Republicans who control the Legislature aren’t any closer to reaching a deal on a new state budget, with no agreements yet on how to pay for transportation projects or whether to back a financing plan for a new Milwaukee Bucks arena, Senate Majority Leader Scott Fitzgerald said yesterday.
“I don’t know where we’re at,” Fitzgerald said before the Senate met to consider a bill that would ban abortions after the 20th week of pregnancy. Democrats, who condemned the bill for the suffering it will cause women, called it an attempt to distract voters from the GOP’s floundering budget process.
Fitzgerald said there’s no agreement yet on whether to repeal or scale back the state’s prevailing wage law, which requires workers on certain public projects to be paid a wage based on a complex formula that critics say inflates their pay because of an over-reliance on union salaries. Backers of the law warn that overturning it will cause a free-fall in construction wages and quality.
Republican leaders have been trying to reach a deal with GOP Gov. Scott Walker on several unresolved issues in the two-year state budget. The budget-writing Joint Finance Committee has not met since May 29 to finish its work, and no meetings are scheduled.
The current budget runs through the end of June, but state government will continue operating into July under terms of the old budget if Walker has not signed a new one by then. Walker, who had urged lawmakers to get the budget done far ahead of July, has said he will not announce whether he’ll run for president until after he signs the budget.
“The governor gave us a very complicated budget,” said Republican Sen. Rob Cowles, of Allouez. “And complicated budgets don’t get done quickly.”
One of the biggest unresolved issues is how to pay for ongoing transportation projects, including the Zoo Interchange in Milwaukee and the expansion of Interstate 39/90 and I-94. Walker proposed borrowing $1.3 billion over two years and has refused to consider tax or fee increases.
Assembly Speaker Robin Vos is among some Republicans who support increasing vehicle registration fee hikes in order to lessen the amount of borrowing. But he said yeterday that it is no longer an option, given Walker’s opposition. Instead, Vos said he supports cutting borrowing for roads by at least $800 million, but no exact figure has been settled on.

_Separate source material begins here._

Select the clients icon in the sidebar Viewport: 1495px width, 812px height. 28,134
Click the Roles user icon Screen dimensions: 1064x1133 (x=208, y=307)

“We’d like to have a significant reduction,” Vos said at a news conference.
Vos, in a meeting last week with Walker and Fitzgerald, floated the possibility of doing no borrowing — a move that would delay road and bridge work all across the state. Walker said Friday he would agree to that, but it wouldn’t be his preference.
It is unknown how much of the proposed construction is necessary. A federal court recently ruled against U.S. dollars going toward a proposed highway-widening project approved by the Wisconsin Department of Transportation.
The court said the project was based on false data, and land-use advocates have performed studies showing that most of the state’s road-building projects are unneeded.
But Fitzgerald said yesterday that doing no borrowing was unrealistic.
“I think a mix is where we end up, I just don’t know where that ends up,” Fitzgerald said.
Part of the discussion is how much flexibility to give WisDOT in deciding which projects would be affected by a funding reduction, he said.
Both Fitzgerald and Vos have said they don’t have enough votes to repeal the prevailing wage, and instead they’re looking at making restrictions. State Sen. Duey Stroebel, a Republican from Cedarburg, said last week that he wouldn’t vote for the budget unless it repeals the prevailing wage for local units of government.
“The caucus is really all over the place,” Fitzgerald said on prevailing wage. “I know they would like to coalesce around something, but it hasn’t happened yet.”
Fitzgerald said senators have been talking about the Milwaukee Bucks arena financing deal — which relies on $250 million from taxpayers — and no decision has been made on whether to consider it outside of the budget, a move that could delay its passage.
Vos said Walker was personally calling on lawmakers to push them to support the Bucks deal.